Heating in harmony

Without a doubt, renewables are now at the top of many sustainability agendas. With some local authorities setting carbon emission targets in the form of certain percentages, while others are enforcing the energy performance requirements dictated by the Building Regulations, there is a need to include renewables as a means of offsetting the use of less efficient fuels.

When renewables are included as part of the heating solution, the real challenge is in getting all of the systems, such as biomass, solar thermal and heat pumps to work in harmony, particularly when a renewable element – solar being an obvious example – varies on a daily, or even hourly, basis.

In the UK, solar irradiation levels fluctuate widely and can range from less than 100Wh per sqm of collection area on a cloudy day, to over 1KWh per sqm on a sunny day. What this means is that any solar heating system must be backed up by a 100 percent auxiliary heating. This auxiliary heating could be biomass boilers, which work well in conjunction with solar heating and will also enhance the renewable element of the project.

When considering renewables, the key is to decide which will work well together in a controllable fashion and which overall solution will give the best results for that project.

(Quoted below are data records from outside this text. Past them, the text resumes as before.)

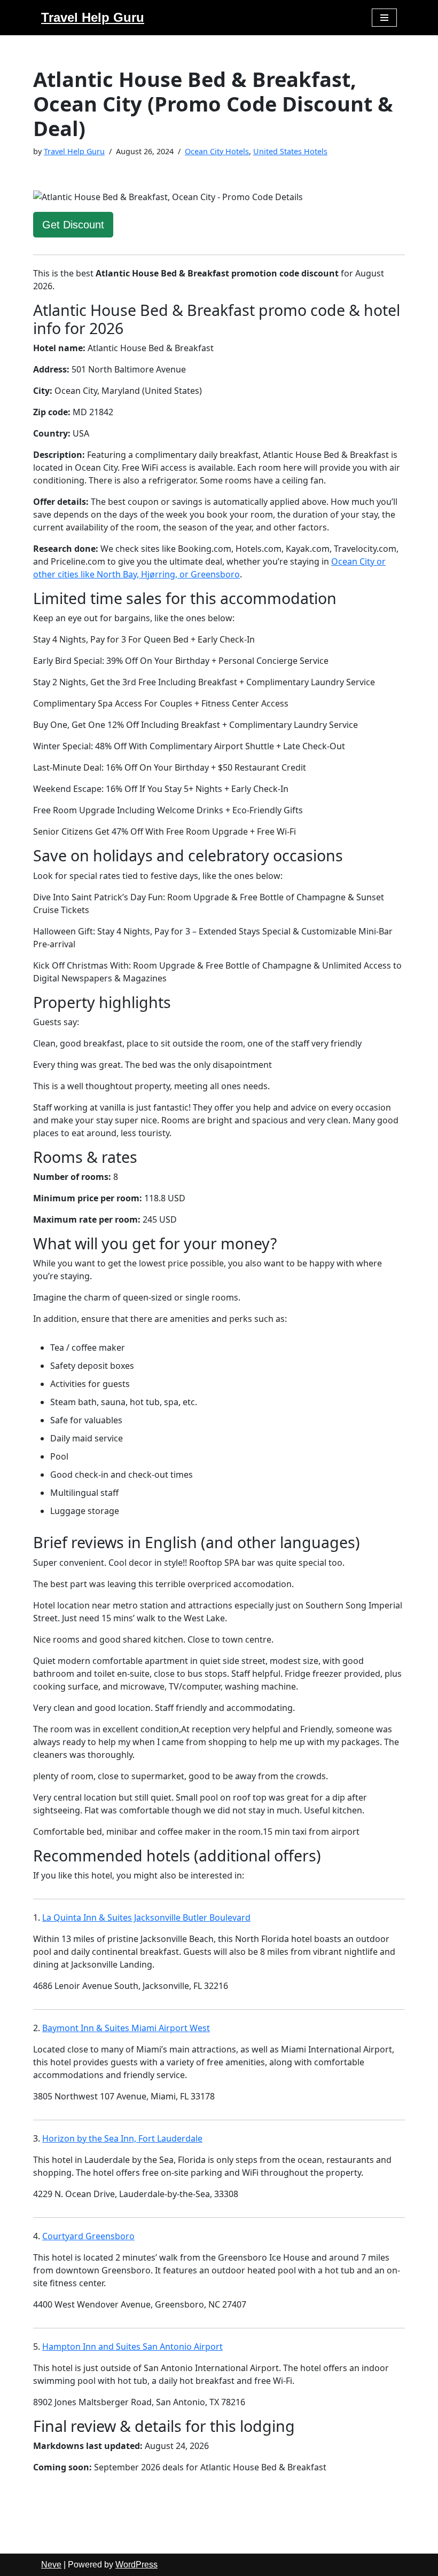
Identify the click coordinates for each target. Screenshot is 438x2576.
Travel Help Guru (74, 151)
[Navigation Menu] (384, 18)
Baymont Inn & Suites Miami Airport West (126, 2028)
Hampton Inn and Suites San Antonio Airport (132, 2346)
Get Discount (73, 225)
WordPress (136, 2564)
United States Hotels (290, 151)
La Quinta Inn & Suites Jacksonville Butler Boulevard (146, 1917)
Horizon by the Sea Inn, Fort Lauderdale (122, 2138)
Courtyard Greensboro (88, 2236)
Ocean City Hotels (217, 151)
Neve (51, 2564)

Solar heating, for instance, is particularly good for heating swimming pools because the pool acts as a large heat sink with  no need to buy thermal storage vessels. The relatively low operating temperatures, typically between 26 and 30 degrees Celsius, are easily achieved. These low temperatures result in high collector efficiencies and solar fractions.

Additionally, most indoor pools have a large roof area which is ideal for the solar collectors.

When solar heating is used for domestic hot water (DHW) it will, on sunny days, heat all of the water to the required temperature. When less solar energy is available it may be used to pre-heat mains cold water before it is brought up to temperature by another heat source.

On larger projects, which inherently have significant shifts in demand, it is usually more cost effective to install solar equipment to pre-heat the DHW and then top it up to the required temperature using either biomass, condensing or conventional boilers. This has the effect of reducing the frequency that the solar circuit goes into stagnation, particularly during the summer months, which in turn increases the system efficiency and specific energy produced by the collector loop.

It is important to note that any pre-heated potable water storage volumes should be kept to a minimum, as these may have to be regularly pasteurised as part of the anti-legionella regime. In these circumstances it is beneficial to store the solar energy in a thermal storage vessel and pre-heat the cold feed water through a suitable heat exchanger. This also has the benefit of allowing the solar energy to be safely stored at higher temperatures.

Piping a number of non-potable thermal storage vessels in series and using diverting valves to circulate the water in the vessels will enhance stratification within the vessels. This will promote solar gain and also allow for auxiliary heating sources to be fully integrated within the heating / DHW scheme and support the solar powered system.

Another way to lessen the periods of stagnation during the summer months, when solar energy is in abundance, is to increase the angle of inclination on the collectors. This reduces the efficiency of the collectors in the summer and increases their efficiency in the winter when the sun is lower in the sky, thus having a load levelling effect.

In other schemes, a combination of these renewables with high efficiency condensing boilers may be an even better solution. Where there are high demands for hot water, for instance, the solar heating and biomass boilers may be used for DHW. In parallel, condensing boilers or heat pumps could be used to supply space heating, thus taking take full advantage of the relatively low temperatures of the water returning from the building to the heating plant, to achieve maximum efficiency.

In any of these scenarios, effective control is going to be the key to achieving the desired result which, in turn, requires an excellent understanding of the technicalities of the systems involved. Hoval has extensive experience of all of these forms of heating, and of integrating them with the assistance of sophisticated control strategies to ensure that each performs to maximum efficiency.

Manufacturers of biomass boilers build their products to a high standard, producing good efficiencies. However, to achieve optimum performance, they require premium grade fuel. Typically both wood pellet and wood chip should conform to European Specification CEN TC355/CEN TS14961.

In the case of biomass installations it is also important to consider all of the practicalities, such as the implications of the chosen fuel type for fuel storage requirements and ensuring access for delivery vehicles. It is also necessary to balance costs to achieve the optimum situation for each project. For instance, wood chips tend to cost less than wood pellets but have a lower calorific value so more need to be used to produce the same amount of heat. Wood chips also produce more ash, so this has implications for maintenance requirements.

Hoval is ideally placed to advise on all of these issues and can offer a full turnkey service from initial design through to commissioning and ongoing maintenance.

Clearly, there is a need to give due consideration to integrating renewable technologies into all building services projects. Understanding these technologies and being able to design suitable bivalent systems incorporating the right products and controls for any one particular project is where the skills of companies like Hoval can play an important role in helping property managers drive down energy-related costs while also reducing the UK’s carbon emissions.